Individua nelle voci salvate ogni riga in cui compare la parola "should" e ricopiala.

─── MATERIALE FORNITO

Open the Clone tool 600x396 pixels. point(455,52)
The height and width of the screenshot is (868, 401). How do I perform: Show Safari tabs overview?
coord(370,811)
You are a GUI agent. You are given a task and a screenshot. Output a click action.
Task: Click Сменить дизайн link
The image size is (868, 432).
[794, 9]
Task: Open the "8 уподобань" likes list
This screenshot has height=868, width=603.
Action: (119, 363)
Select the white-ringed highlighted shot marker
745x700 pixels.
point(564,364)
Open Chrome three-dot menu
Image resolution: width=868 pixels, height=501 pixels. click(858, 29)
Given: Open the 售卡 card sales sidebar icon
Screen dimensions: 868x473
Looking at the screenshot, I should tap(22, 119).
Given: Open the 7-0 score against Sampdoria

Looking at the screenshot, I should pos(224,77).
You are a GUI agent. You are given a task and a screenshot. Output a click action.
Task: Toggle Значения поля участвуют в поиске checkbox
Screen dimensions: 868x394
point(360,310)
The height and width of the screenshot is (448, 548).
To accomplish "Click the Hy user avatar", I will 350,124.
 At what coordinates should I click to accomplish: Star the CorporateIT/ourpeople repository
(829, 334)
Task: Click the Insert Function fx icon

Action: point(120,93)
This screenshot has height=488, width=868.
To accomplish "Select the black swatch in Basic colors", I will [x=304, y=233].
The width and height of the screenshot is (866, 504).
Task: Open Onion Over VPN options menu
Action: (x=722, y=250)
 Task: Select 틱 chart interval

──────

§ **RISPOSTA QUI SOTTO**
Looking at the screenshot, I should tap(22, 119).
Looking at the screenshot, I should pos(224,77).
 At what coordinates should I click to accomplish: Star the CorporateIT/ourpeople repository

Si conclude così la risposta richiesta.